What you will do ▸ Select, from the material below, each line with "width" in it.

The data ▸
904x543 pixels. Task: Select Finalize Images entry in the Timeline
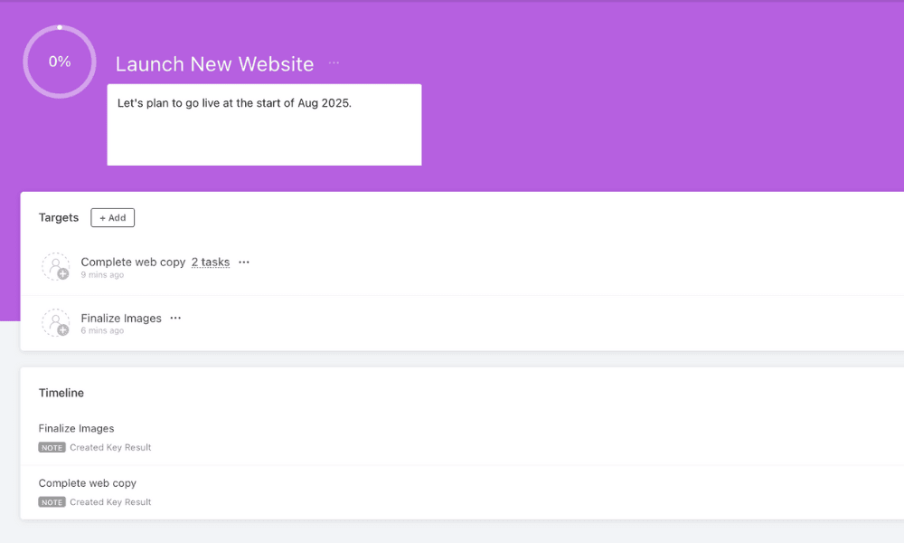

---

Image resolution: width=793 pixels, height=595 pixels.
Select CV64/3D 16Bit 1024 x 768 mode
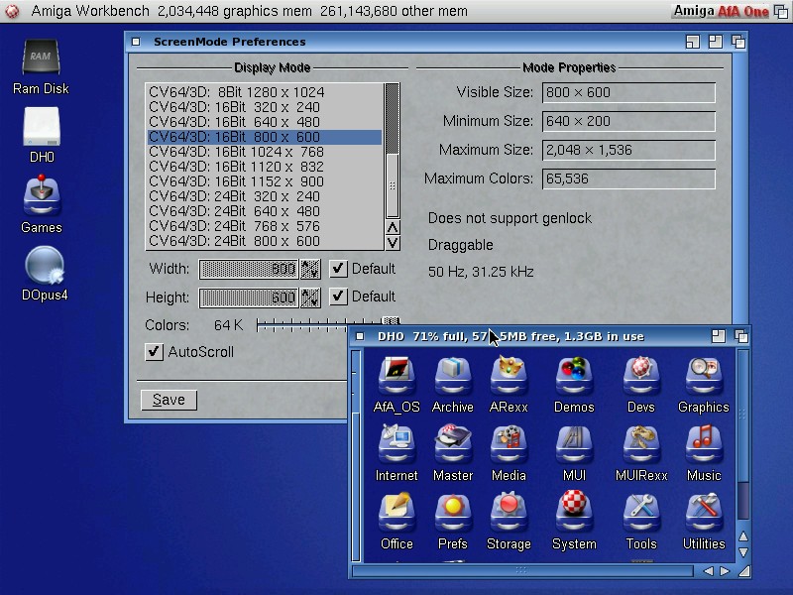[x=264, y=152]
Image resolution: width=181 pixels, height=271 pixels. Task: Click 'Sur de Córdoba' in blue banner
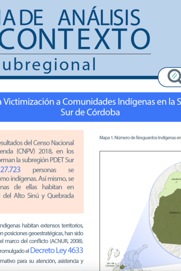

Solution for this exercise ▸
Image resolution: width=793 pixels, height=595 pixels.
Image resolution: width=181 pixels, height=271 pixels. Task: Click 'Sur de Córdoba' in blue banner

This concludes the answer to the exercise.